The EDT for the case where there was a clear line of sight between loudspeaker and microphone (s1-m25) is about 0.4s at mid-frequency. For the occluded case (s4-m1) it’s 0.8 s. The EDT is strongly affected because it’s measuring the decay of sound at the start of the impulse response.
Quantifying the effect of occlusion on EDT
Each of the thirty measurements was classified into three categories – clear line of sight, partly occluded and fully occluded – based on the loudspeaker and microphone positions. The mean mid-frequency EDT (average of 500, 1000 and 2000 Hz) for the clear and occluded cases were: 
- Clear line of sight, EDT = 0.55 ± 0.06
- Fully Occluded, EDT = 0.67 ± 0.08
A t-test comparing those with a clear line of sight to those fully occluded just showed a significant difference (p=0.04, Hedges’ g=1.0, large effect). A difference of 0.12s in EDT is audible.

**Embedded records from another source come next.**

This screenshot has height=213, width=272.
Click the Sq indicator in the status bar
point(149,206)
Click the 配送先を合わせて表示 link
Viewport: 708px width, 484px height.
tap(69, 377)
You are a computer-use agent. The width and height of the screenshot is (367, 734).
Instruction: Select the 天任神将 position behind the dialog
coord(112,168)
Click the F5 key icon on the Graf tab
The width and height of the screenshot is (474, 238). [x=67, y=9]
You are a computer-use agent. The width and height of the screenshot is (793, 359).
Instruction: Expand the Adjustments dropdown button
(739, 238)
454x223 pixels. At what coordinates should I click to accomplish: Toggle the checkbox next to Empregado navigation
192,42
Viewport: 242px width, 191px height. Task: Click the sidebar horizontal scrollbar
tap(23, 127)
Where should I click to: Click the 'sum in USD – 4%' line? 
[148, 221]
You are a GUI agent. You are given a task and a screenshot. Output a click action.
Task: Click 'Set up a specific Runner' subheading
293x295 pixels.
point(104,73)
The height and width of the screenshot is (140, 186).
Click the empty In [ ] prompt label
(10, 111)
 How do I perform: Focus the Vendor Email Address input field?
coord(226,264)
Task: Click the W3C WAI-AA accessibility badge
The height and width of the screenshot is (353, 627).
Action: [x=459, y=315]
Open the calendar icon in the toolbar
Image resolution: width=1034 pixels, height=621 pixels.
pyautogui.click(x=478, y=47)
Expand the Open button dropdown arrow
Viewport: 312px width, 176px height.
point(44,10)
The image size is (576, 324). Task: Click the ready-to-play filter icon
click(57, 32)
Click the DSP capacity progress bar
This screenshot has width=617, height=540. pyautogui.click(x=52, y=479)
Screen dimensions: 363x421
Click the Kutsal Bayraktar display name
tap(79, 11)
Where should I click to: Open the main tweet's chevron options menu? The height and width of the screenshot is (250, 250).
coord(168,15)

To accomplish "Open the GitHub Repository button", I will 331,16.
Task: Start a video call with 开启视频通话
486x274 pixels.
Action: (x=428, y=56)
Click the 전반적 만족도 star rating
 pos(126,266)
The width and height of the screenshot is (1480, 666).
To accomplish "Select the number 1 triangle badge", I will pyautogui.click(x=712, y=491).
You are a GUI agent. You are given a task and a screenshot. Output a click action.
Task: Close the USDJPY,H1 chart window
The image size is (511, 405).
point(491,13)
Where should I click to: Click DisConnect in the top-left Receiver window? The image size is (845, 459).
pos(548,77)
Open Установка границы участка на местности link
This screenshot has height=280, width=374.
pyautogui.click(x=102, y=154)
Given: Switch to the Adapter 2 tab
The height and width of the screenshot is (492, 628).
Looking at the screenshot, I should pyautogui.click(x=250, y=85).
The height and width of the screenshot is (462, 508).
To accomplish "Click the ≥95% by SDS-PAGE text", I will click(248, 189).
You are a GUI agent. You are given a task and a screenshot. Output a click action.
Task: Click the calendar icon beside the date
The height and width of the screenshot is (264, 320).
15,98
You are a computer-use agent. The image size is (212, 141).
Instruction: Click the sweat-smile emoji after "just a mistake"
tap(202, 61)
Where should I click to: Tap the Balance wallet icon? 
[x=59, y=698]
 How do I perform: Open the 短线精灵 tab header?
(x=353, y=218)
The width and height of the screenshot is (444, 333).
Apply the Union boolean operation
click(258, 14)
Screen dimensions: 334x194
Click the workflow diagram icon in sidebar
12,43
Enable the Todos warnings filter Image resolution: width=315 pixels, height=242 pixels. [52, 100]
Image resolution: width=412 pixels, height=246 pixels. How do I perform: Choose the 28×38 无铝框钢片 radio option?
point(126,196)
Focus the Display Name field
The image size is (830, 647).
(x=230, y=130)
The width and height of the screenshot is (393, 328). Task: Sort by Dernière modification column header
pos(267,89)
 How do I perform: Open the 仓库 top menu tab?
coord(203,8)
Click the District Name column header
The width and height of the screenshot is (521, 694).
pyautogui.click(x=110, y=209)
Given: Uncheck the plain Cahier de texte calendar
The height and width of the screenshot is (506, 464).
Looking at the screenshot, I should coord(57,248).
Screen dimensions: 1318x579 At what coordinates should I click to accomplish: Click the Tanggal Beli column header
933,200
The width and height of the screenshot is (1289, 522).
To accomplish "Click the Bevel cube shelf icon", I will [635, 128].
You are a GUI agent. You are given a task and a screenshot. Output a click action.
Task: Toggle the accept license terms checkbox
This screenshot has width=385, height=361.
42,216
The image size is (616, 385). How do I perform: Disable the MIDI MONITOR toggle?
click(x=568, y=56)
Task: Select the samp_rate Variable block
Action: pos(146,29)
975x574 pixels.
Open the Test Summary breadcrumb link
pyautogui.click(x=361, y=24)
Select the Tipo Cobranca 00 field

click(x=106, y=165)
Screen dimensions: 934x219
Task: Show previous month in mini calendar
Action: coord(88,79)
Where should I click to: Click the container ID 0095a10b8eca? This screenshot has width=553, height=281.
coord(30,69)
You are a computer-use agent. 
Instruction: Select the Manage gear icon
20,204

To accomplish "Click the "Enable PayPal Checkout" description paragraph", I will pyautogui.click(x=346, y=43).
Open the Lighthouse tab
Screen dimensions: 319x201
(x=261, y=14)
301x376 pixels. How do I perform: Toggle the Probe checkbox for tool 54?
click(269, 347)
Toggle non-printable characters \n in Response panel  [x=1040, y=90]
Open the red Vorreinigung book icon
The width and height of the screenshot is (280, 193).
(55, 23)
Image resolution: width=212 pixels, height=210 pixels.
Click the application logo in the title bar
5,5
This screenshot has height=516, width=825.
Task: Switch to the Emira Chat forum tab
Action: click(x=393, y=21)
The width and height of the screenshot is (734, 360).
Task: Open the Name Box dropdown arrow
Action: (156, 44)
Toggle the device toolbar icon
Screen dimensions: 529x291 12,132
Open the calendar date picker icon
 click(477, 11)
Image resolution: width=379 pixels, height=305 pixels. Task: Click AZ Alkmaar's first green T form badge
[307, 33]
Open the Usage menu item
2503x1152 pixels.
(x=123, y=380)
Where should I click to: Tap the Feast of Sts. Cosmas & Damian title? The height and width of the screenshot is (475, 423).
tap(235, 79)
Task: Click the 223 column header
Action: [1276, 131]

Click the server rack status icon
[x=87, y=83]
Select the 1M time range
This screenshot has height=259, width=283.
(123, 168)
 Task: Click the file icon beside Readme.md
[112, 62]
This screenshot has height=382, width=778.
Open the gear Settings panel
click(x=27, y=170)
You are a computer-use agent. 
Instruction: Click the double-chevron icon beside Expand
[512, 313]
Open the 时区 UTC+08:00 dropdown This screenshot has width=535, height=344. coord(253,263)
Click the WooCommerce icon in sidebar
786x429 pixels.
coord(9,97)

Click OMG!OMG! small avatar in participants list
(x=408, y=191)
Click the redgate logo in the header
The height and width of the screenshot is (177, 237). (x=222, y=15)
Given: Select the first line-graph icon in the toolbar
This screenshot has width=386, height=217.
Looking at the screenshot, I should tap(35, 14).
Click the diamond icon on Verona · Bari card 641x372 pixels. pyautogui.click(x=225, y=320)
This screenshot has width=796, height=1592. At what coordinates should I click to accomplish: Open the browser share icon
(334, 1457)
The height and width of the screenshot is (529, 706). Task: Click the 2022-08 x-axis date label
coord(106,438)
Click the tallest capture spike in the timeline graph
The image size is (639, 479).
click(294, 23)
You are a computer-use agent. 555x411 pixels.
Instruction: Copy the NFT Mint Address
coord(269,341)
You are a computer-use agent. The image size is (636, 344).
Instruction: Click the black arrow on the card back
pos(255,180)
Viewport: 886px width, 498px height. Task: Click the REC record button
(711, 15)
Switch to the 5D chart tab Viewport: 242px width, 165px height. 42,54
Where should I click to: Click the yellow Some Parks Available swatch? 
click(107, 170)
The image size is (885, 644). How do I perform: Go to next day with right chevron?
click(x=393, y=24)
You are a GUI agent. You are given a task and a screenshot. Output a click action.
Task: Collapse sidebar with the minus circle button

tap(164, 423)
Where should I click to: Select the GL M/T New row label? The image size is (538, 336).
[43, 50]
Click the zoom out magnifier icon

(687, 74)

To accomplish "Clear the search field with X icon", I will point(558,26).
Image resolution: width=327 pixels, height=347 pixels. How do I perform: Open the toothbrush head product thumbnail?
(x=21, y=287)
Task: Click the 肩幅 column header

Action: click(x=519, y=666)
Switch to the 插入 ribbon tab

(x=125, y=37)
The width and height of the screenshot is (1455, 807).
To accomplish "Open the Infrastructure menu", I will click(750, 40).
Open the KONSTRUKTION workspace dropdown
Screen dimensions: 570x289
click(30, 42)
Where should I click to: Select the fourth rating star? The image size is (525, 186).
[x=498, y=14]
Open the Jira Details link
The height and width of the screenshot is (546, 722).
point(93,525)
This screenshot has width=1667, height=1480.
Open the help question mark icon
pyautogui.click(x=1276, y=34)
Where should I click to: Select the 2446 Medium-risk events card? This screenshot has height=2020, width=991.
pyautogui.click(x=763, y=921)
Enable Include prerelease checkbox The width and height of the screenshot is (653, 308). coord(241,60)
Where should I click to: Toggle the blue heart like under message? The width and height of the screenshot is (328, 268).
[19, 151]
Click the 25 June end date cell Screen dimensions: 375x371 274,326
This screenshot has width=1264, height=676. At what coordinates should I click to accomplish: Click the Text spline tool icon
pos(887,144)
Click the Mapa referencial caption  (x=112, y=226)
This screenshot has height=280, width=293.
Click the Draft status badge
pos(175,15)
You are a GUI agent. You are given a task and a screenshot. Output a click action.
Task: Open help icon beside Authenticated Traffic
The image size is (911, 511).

The next approach to make sense of the data was to do a cluster analysis. The measurements were grouped together according to which ones had similar reverberation times and EDT . Figure 5 shows the average reverberation time (RT) and EDT for each of the clusters. What differentiates the clusters is the EDT, the reverberation time doesn’t vary much for the different measurements.
Cluster 3 (yellow) has the highest EDT and tends to have more occluded positions than the other two clusters (confirming the line of sight analysis above ). Cluster 2 (red) has only two measurements, and they’re all when the source and receiver are in the inner-most part of Stonehenge.
The top plot of Figure 6 shows an impulse response for one measurement from Cluster 2 (s1-m1) with a short EDT. The bottom plot is for another position in the inner part of the henge (sc-m22) but it’s in Cluster 1 and has a longer EDT. The positions of the sources and microphones are shown in Figure 7.
The top impulse response in Figure 6 is dominated by the sound direct from the source to the microphone, and reflections are relatively weak. This leads to the very short EDT value for s1-m1. In contrast the other case (bottom of Figure 6) has a weaker direct sound due to the source-microphone distance being longer, making the reflections more important leading to a longer EDT.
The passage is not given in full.